Dentro i Cpr: si entra malati e si esce peggio - Nei Centri di permanenza per il rimpatrio la situazione è ancora più allarmante. Nel 2025 nei Cpr sono transitate 2.565 persone, circa il 43,5% del totale dei trattenuti, tra cui richiedenti asilo. È ragionevole ritenere che vi siano vittime di tortura. Il Consiglio di Stato, con la sentenza n. 7839/2025, ha già annullato parzialmente lo Schema di capitolato per i Cpr per carenze nella tutela della salute e nella prevenzione del rischio suicidario. Il ministero ha aggiornato l’allegato relativo a queste strutture, ma il rapporto ReSst giudica le modifiche insufficienti: mancano protocolli clinici adeguati, raccordi reali con il Servizio sanitario nazionale, dispositivi di screening strutturati.
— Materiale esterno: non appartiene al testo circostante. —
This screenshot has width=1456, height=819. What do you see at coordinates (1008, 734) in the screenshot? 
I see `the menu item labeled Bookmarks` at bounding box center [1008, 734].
Le visite condotte tra settembre e dicembre 2025 dal Tavolo asilo e immigrazione descrivono certificazioni mediche basate su moduli prestampati, visite sbrigative in assenza di mediazione culturale, forze dell’ordine presenti nella stanza durante la visita. Il Comitato europeo per la prevenzione della tortura, nel rapporto di fine 2024, aveva già rilevato le stesse criticità: certificati consistenti in brevi dichiarazioni di “adattabilità a un ambiente di sicurezza”, senza valutazione della salute mentale o dei segni di traumi. I rilievi del Garante nazionale dei detenuti coprono lo stesso territorio, nei sopralluoghi anno dopo anno, dal 2019 al 2025: assenza di protocolli per le categorie vulnerabili, mancanza di annotazioni su possibili segni di violenze, cooperazione tra prefetture e Asl rimasta “ovunque inattuata”. Quello che manca, alla radice, è una legge. L’Italia non ha mai adottato una norma primaria che garantisca in modo uniforme il diritto alla riabilitazione delle vittime di tortura. Quello che esiste è un insieme di atti amministrativi e piani progettuali finanziati con fondi europei di natura temporanea. Il risultato è una geografia del diritto: chi vive a Milano, Roma o Firenze può forse accedere a servizi decenti. Chi finisce in una regione che non ha recepito le Linee guida, in un grande Cas, o in un Cpr ha pochissime possibilità di essere riconosciuto come vittima di tortura. E senza riconoscimento, nessuna riabilitazione è possibile.